**GIVEN TASK**
Please format the records from their start through the line holding "Looking at the screenshot, I should 1909,533.", inclusive, as a Markdown table with the columns No. and Text. Give each line its own numbered row and leave out blank lines.
══ DATASET
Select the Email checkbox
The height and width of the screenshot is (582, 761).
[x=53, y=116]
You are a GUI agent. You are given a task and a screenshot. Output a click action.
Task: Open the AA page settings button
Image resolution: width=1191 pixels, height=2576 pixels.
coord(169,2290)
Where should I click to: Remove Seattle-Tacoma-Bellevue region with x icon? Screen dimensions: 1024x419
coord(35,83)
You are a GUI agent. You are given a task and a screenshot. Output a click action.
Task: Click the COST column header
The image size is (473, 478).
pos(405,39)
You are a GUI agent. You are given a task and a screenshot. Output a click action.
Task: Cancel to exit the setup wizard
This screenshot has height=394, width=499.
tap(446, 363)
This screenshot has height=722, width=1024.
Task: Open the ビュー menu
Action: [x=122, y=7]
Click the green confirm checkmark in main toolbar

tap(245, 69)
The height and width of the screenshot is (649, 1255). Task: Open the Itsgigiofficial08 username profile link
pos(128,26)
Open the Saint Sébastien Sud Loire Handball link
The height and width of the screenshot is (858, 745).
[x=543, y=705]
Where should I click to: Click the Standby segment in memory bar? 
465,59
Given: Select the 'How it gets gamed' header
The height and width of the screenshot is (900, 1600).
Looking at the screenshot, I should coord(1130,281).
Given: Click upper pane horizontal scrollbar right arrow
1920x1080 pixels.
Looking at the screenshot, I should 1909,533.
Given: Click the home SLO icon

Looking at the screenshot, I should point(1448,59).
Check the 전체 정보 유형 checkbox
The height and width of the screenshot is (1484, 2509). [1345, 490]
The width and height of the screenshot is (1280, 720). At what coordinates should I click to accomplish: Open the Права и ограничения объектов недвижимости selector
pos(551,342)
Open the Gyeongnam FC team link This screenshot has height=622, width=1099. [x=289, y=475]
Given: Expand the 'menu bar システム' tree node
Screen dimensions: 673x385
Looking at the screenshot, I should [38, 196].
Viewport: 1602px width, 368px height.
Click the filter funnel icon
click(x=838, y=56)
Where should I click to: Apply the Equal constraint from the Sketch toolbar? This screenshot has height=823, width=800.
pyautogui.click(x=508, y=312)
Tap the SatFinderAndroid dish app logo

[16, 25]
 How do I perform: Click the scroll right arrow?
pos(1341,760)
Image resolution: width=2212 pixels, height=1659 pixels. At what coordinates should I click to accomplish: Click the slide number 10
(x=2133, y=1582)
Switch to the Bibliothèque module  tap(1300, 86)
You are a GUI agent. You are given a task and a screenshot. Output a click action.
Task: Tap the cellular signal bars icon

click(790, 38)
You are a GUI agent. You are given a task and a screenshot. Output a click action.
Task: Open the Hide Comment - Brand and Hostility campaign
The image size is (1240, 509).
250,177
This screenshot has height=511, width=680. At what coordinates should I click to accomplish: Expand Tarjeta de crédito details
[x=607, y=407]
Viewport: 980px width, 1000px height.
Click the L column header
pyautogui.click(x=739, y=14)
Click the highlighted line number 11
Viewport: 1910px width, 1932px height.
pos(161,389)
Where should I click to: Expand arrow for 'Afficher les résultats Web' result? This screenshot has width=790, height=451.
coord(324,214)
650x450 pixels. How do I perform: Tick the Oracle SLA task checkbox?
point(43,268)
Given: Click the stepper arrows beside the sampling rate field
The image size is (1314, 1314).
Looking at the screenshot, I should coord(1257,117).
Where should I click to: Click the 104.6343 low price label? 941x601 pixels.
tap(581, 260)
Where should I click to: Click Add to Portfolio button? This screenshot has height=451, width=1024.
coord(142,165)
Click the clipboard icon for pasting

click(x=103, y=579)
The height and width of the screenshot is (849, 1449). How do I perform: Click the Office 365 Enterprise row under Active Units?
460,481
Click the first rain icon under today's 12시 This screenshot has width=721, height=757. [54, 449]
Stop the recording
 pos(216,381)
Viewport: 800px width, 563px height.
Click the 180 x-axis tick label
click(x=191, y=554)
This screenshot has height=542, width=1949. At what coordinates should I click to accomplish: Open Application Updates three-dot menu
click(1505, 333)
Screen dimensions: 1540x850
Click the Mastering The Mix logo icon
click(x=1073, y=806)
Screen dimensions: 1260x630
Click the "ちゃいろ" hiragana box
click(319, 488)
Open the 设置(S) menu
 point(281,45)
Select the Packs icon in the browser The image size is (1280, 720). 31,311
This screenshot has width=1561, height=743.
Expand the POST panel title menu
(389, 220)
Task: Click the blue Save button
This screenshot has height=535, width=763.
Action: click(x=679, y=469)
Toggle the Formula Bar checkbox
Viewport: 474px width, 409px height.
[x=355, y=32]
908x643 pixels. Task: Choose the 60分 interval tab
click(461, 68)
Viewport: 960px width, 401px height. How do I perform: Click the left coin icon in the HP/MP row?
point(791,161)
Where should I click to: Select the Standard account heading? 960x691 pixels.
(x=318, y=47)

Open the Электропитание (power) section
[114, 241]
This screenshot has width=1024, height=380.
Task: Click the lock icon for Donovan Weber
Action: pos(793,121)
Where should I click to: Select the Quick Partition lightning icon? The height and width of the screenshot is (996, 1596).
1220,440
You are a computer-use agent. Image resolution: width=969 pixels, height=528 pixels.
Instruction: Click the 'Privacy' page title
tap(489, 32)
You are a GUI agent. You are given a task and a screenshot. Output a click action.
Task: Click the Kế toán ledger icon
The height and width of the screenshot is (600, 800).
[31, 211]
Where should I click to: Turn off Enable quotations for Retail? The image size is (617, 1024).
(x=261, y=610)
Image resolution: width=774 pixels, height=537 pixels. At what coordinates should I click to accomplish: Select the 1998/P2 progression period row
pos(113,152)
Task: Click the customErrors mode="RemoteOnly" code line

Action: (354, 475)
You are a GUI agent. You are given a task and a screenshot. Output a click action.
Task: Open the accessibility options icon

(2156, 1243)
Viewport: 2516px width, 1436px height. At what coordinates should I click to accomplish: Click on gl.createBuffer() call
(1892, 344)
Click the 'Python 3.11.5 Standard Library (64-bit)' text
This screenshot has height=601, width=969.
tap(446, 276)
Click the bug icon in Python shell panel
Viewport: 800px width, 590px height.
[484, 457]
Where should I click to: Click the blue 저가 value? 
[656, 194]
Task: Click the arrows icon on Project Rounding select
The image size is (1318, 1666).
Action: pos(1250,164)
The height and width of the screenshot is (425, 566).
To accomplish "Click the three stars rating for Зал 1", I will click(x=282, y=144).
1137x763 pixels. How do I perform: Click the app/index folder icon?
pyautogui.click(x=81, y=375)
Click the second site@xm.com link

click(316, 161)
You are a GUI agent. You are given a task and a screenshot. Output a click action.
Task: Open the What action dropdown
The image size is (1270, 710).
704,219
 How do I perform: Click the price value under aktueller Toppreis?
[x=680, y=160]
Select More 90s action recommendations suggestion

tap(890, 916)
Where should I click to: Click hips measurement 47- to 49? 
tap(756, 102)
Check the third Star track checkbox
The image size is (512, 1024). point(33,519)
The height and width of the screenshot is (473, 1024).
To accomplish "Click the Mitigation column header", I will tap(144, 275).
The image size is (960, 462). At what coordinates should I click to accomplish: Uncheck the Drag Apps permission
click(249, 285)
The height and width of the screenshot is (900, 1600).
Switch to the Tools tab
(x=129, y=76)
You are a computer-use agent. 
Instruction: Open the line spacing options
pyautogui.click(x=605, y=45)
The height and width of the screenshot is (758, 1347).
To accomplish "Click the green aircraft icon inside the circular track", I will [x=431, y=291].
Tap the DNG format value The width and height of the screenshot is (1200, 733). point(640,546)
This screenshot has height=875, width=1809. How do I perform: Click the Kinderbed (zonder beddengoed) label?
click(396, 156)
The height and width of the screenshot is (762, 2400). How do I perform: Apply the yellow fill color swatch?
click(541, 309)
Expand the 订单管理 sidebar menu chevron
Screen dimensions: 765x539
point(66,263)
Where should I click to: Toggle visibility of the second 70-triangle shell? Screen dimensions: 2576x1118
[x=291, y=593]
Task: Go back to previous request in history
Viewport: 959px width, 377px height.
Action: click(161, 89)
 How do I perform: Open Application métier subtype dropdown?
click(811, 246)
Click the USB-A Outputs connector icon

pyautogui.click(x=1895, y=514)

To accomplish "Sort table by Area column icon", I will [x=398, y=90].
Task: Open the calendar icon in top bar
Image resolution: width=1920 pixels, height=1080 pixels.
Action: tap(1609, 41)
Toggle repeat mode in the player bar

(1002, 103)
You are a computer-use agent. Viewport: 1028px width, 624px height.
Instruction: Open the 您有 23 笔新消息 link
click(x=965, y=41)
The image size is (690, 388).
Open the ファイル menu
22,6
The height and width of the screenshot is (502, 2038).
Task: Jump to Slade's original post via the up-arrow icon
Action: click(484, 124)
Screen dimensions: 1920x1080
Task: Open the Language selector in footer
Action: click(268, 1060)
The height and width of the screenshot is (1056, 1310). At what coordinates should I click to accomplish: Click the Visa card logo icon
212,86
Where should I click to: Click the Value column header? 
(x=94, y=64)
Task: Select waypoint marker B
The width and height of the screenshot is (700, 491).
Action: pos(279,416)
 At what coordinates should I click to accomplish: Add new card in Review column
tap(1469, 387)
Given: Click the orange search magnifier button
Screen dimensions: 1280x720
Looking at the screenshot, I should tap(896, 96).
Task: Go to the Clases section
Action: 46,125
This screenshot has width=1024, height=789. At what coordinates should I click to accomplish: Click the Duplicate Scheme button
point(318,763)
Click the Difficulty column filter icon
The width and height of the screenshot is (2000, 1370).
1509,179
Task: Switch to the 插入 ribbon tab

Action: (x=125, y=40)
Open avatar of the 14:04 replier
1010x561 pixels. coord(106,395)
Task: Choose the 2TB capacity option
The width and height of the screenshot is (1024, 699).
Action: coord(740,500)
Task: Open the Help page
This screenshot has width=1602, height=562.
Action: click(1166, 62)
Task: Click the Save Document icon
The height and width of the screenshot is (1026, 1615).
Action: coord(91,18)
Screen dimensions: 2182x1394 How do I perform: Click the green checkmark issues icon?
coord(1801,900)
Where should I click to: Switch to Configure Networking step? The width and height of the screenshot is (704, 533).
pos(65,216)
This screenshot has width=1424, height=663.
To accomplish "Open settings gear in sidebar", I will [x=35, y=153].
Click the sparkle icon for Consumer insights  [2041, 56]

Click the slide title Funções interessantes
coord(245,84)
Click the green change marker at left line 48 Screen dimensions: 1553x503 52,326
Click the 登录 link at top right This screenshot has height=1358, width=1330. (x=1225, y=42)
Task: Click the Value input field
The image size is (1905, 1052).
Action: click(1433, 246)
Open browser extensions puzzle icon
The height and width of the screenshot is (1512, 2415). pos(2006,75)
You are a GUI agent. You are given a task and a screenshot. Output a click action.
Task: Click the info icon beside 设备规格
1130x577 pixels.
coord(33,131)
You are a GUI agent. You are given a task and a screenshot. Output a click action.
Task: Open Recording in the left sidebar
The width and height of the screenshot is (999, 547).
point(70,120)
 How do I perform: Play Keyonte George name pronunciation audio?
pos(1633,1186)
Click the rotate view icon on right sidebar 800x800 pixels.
════
**RESPONSE FOR THIS EXERCISE**
| No. | Text |
|---|---|
| 1 | Select the Email checkbox |
| 2 | The height and width of the screenshot is (582, 761). |
| 3 | [x=53, y=116] |
| 4 | You are a GUI agent. You are given a task and a screenshot. Output a click action. |
| 5 | Task: Open the AA page settings button |
| 6 | Image resolution: width=1191 pixels, height=2576 pixels. |
| 7 | coord(169,2290) |
| 8 | Where should I click to: Remove Seattle-Tacoma-Bellevue region with x icon? Screen dimensions: 1024x419 |
| 9 | coord(35,83) |
| 10 | You are a GUI agent. You are given a task and a screenshot. Output a click action. |
| 11 | Task: Click the COST column header |
| 12 | The image size is (473, 478). |
| 13 | pos(405,39) |
| 14 | You are a GUI agent. You are given a task and a screenshot. Output a click action. |
| 15 | Task: Cancel to exit the setup wizard |
| 16 | This screenshot has height=394, width=499. |
| 17 | tap(446, 363) |
| 18 | This screenshot has height=722, width=1024. |
| 19 | Task: Open the ビュー menu |
| 20 | Action: [x=122, y=7] |
| 21 | Click the green confirm checkmark in main toolbar |
| 22 | tap(245, 69) |
| 23 | The height and width of the screenshot is (649, 1255). Task: Open the Itsgigiofficial08 username profile link |
| 24 | pos(128,26) |
| 25 | Open the Saint Sébastien Sud Loire Handball link |
| 26 | The height and width of the screenshot is (858, 745). |
| 27 | [x=543, y=705] |
| 28 | Where should I click to: Click the Standby segment in memory bar?  |
| 29 | 465,59 |
| 30 | Given: Select the 'How it gets gamed' header |
| 31 | The height and width of the screenshot is (900, 1600). |
| 32 | Looking at the screenshot, I should coord(1130,281). |
| 33 | Given: Click upper pane horizontal scrollbar right arrow |
| 34 | 1920x1080 pixels. |
| 35 | Looking at the screenshot, I should 1909,533. |